Hy guys, I want to inset a dropout layer, I have some doubts.
Is forward right?
class Identity(nn.Module):
def __init__(self):
super().__init__()
def forward(self, x):
return x
class Compound_Model_final(nn.Module):
def __init__(self):
super().__init__()
#Load the models scratch for the first machine
self.model1 = fcn_resnet50(num_classes=9)
self.model2= _resnet_shallow(pretrained=False)
#Load the resnet50 for the second machine, pretrained
self.model3 = models.resnet50(pretrained=True)
#self.model3.fc = nn.Linear(self.model3.fc.in_features, 4)
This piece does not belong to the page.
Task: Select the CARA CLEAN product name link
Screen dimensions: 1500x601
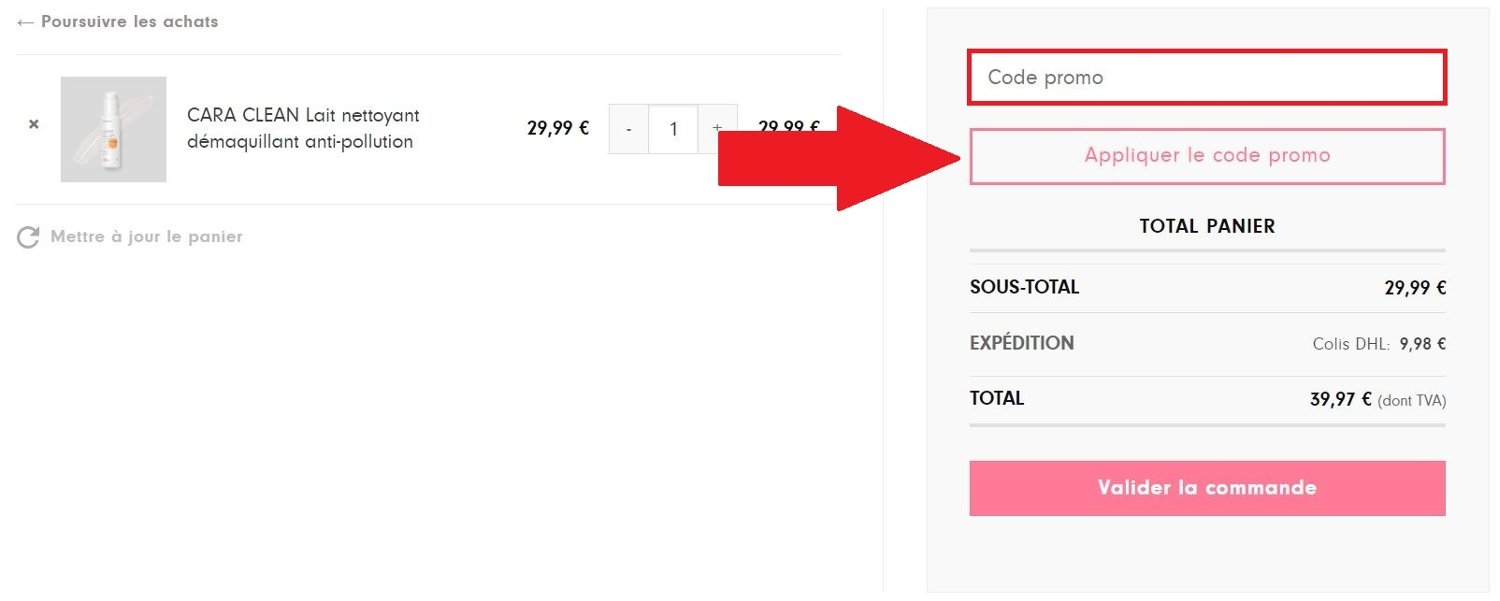Action: tap(302, 127)
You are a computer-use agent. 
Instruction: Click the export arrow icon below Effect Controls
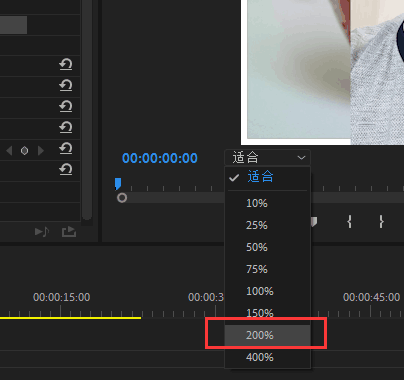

#self.model3.load_state_dict(torch.load("Regressione_ResNet50_cartesian_angle_M95.pth", map_location='cpu'))
#Get the number of parameters
n_features_x = self.model2.fc.in_features
n_features_y = self.model3.fc.in_features
# Dropout Layer
self.dropout = nn.Dropout(p=0.5)
#Layers to utilize for remove FC
self.fc = nn.Linear((n_features_x + n_features_y), 4)
#Remove FC
self.model2.fc = Identity()
self.model3.fc = Identity()
def forward(self, x):
#The first machine is executed
dist = self.model1(x)['out']
model2_out = self.model2(dist)
#The second machine too
model3_out = self.model3(x)
#Concatenate the tensors
z = torch.cat([model2_out, model3_out], 1)
#I use the linear level
xyuv = self.fc(z)
#Return
return dist, xyuv